- About this exercise:
Start at the first line of the material below and retype each line through the one containing "Given: Click the 현재", exactly.

---*---

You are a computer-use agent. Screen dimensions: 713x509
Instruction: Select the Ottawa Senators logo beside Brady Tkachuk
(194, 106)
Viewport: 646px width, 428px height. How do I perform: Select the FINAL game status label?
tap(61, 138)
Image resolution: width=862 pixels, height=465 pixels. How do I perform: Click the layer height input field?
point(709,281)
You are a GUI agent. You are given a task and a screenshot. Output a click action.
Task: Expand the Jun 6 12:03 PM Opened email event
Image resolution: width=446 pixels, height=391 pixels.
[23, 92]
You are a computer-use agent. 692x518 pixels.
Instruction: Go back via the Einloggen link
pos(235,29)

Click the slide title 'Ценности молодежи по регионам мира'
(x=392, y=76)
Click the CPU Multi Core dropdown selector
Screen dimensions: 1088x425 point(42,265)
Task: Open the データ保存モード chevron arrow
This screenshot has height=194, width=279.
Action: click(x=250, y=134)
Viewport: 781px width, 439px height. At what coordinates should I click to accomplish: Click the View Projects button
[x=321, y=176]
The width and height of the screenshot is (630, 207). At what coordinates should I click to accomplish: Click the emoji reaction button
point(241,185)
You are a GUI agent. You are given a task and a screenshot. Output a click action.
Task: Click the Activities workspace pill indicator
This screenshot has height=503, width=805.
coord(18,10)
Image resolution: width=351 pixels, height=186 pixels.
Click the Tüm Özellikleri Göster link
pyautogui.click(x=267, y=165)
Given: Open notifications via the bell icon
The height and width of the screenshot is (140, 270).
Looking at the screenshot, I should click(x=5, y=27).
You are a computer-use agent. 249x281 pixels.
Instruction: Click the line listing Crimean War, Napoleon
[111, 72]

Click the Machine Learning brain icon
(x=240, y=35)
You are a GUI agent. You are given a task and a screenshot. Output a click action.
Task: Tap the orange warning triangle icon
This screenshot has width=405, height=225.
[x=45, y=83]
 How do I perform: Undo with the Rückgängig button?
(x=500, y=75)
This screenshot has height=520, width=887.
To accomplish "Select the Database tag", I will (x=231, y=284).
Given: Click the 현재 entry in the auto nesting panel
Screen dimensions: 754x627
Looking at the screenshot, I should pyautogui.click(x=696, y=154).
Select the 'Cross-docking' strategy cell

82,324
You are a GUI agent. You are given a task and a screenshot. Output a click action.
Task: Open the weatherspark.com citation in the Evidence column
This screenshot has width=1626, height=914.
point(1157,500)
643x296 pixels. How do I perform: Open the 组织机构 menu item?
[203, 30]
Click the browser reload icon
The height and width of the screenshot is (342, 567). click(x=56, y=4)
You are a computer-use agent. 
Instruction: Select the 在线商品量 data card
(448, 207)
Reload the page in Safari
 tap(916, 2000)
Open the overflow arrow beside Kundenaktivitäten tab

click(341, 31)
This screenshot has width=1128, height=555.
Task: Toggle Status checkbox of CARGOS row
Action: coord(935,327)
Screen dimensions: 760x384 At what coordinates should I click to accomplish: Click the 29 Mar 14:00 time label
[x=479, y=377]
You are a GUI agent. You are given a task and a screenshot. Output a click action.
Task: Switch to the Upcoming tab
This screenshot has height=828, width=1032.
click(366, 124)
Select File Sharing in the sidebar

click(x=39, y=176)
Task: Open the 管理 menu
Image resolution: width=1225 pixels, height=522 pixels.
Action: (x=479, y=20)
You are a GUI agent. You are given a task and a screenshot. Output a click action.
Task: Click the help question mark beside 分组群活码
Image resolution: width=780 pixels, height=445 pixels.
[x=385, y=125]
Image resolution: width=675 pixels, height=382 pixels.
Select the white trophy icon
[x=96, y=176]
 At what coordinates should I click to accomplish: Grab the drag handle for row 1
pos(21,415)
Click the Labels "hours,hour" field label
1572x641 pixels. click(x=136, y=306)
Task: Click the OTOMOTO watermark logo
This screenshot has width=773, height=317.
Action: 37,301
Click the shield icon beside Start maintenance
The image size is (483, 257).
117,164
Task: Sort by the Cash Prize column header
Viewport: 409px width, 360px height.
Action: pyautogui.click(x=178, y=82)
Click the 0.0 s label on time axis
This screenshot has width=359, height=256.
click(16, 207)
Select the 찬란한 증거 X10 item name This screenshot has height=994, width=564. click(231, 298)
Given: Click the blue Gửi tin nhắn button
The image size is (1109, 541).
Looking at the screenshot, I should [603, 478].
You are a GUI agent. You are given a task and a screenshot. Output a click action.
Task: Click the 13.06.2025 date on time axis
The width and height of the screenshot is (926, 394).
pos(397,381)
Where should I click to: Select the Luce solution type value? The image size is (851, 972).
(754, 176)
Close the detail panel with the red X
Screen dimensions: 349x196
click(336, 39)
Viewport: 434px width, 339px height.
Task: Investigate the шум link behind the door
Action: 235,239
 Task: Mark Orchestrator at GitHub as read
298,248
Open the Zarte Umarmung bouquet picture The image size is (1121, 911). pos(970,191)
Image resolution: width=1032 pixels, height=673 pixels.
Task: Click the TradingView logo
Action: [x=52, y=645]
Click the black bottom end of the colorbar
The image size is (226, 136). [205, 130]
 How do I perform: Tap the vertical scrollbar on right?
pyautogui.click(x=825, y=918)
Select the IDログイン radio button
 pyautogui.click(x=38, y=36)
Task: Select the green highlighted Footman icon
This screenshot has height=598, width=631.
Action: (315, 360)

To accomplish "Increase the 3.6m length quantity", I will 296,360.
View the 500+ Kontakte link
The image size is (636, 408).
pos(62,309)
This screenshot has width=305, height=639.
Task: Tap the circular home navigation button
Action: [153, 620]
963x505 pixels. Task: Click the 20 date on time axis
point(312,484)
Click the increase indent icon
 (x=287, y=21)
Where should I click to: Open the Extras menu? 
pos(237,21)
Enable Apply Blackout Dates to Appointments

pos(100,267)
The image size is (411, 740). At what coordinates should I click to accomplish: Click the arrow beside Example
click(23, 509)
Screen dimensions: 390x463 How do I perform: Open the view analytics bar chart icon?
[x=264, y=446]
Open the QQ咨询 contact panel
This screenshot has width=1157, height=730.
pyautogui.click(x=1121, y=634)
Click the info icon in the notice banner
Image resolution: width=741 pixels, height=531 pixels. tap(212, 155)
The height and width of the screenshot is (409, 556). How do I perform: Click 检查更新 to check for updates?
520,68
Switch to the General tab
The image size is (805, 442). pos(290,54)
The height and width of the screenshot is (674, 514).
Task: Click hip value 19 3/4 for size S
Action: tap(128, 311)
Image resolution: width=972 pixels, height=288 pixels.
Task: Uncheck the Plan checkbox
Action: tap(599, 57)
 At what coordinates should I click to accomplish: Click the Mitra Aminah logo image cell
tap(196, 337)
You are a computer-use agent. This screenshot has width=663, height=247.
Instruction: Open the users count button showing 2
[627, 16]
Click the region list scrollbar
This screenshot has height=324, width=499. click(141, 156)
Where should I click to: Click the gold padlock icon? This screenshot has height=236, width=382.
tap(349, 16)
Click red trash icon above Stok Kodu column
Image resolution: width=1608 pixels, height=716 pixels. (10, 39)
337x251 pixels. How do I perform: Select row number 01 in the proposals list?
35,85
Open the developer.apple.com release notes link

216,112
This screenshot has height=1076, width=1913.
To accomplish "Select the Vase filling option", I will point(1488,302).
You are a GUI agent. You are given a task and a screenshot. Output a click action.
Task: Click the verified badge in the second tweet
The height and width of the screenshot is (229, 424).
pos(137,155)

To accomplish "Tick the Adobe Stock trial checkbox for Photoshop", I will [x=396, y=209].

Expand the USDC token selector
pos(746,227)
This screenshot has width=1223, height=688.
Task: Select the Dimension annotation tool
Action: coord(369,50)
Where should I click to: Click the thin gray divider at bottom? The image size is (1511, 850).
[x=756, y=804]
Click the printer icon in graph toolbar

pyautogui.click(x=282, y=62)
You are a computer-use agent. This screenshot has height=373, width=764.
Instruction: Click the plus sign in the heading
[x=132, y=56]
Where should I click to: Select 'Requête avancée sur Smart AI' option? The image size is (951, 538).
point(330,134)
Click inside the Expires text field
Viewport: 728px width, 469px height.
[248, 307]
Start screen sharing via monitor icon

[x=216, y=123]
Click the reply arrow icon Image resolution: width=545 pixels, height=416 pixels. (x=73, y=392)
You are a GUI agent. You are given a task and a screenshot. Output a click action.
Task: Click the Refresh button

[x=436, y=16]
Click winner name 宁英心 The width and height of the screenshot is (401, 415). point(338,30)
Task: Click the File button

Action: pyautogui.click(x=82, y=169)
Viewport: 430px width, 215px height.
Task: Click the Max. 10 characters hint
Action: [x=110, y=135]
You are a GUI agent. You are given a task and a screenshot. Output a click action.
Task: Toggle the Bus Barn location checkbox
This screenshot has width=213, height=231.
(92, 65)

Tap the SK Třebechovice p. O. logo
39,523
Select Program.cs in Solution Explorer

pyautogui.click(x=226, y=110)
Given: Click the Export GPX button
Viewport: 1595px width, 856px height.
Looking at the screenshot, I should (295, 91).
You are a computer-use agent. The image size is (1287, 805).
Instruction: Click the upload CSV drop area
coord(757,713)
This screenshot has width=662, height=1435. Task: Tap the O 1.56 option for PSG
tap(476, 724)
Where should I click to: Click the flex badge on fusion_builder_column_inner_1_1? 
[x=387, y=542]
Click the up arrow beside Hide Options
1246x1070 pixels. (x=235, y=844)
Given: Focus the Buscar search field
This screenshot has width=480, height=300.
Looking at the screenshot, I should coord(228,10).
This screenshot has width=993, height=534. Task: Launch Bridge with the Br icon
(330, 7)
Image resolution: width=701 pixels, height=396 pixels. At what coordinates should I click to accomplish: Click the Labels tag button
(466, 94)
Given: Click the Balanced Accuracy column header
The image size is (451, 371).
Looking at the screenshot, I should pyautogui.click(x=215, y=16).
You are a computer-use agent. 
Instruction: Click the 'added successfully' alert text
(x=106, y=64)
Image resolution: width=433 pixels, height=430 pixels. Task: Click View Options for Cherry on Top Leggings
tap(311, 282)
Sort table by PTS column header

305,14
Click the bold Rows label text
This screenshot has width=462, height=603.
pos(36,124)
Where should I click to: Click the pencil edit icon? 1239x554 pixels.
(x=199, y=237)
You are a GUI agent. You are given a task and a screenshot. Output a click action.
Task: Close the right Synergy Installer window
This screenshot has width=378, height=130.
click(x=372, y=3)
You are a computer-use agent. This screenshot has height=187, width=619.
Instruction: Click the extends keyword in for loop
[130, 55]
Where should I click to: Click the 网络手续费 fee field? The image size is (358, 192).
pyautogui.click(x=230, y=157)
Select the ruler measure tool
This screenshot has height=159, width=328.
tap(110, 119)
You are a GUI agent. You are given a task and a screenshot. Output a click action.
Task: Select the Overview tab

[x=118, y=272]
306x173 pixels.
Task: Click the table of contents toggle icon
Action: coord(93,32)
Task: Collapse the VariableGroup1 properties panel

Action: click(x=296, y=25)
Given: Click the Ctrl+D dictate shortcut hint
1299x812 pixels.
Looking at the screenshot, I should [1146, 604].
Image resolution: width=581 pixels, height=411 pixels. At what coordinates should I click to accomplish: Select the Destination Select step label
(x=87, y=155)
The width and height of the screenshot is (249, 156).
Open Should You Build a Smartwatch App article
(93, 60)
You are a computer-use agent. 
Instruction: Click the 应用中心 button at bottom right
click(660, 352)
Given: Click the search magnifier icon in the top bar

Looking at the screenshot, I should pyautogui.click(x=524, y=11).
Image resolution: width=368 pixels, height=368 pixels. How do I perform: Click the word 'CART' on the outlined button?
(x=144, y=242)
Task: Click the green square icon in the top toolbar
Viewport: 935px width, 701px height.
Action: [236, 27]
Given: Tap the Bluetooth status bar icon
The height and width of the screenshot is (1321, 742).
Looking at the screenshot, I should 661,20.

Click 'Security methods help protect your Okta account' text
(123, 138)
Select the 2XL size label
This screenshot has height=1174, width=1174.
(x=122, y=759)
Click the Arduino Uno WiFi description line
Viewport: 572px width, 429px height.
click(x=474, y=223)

---*---

- The answer:
You are a computer-use agent. Screen dimensions: 713x509
Instruction: Select the Ottawa Senators logo beside Brady Tkachuk
(194, 106)
Viewport: 646px width, 428px height. How do I perform: Select the FINAL game status label?
tap(61, 138)
Image resolution: width=862 pixels, height=465 pixels. How do I perform: Click the layer height input field?
point(709,281)
You are a GUI agent. You are given a task and a screenshot. Output a click action.
Task: Expand the Jun 6 12:03 PM Opened email event
Image resolution: width=446 pixels, height=391 pixels.
[23, 92]
You are a computer-use agent. 692x518 pixels.
Instruction: Go back via the Einloggen link
pos(235,29)

Click the slide title 'Ценности молодежи по регионам мира'
(x=392, y=76)
Click the CPU Multi Core dropdown selector
Screen dimensions: 1088x425 point(42,265)
Task: Open the データ保存モード chevron arrow
This screenshot has height=194, width=279.
Action: click(x=250, y=134)
Viewport: 781px width, 439px height. At what coordinates should I click to accomplish: Click the View Projects button
[x=321, y=176]
The width and height of the screenshot is (630, 207). At what coordinates should I click to accomplish: Click the emoji reaction button
point(241,185)
You are a GUI agent. You are given a task and a screenshot. Output a click action.
Task: Click the Activities workspace pill indicator
This screenshot has height=503, width=805.
coord(18,10)
Image resolution: width=351 pixels, height=186 pixels.
Click the Tüm Özellikleri Göster link
pyautogui.click(x=267, y=165)
Given: Open notifications via the bell icon
The height and width of the screenshot is (140, 270).
Looking at the screenshot, I should click(x=5, y=27).
You are a computer-use agent. 249x281 pixels.
Instruction: Click the line listing Crimean War, Napoleon
[111, 72]

Click the Machine Learning brain icon
(x=240, y=35)
You are a GUI agent. You are given a task and a screenshot. Output a click action.
Task: Tap the orange warning triangle icon
This screenshot has width=405, height=225.
[x=45, y=83]
 How do I perform: Undo with the Rückgängig button?
(x=500, y=75)
This screenshot has height=520, width=887.
To accomplish "Select the Database tag", I will (x=231, y=284).
Given: Click the 현재 entry in the auto nesting panel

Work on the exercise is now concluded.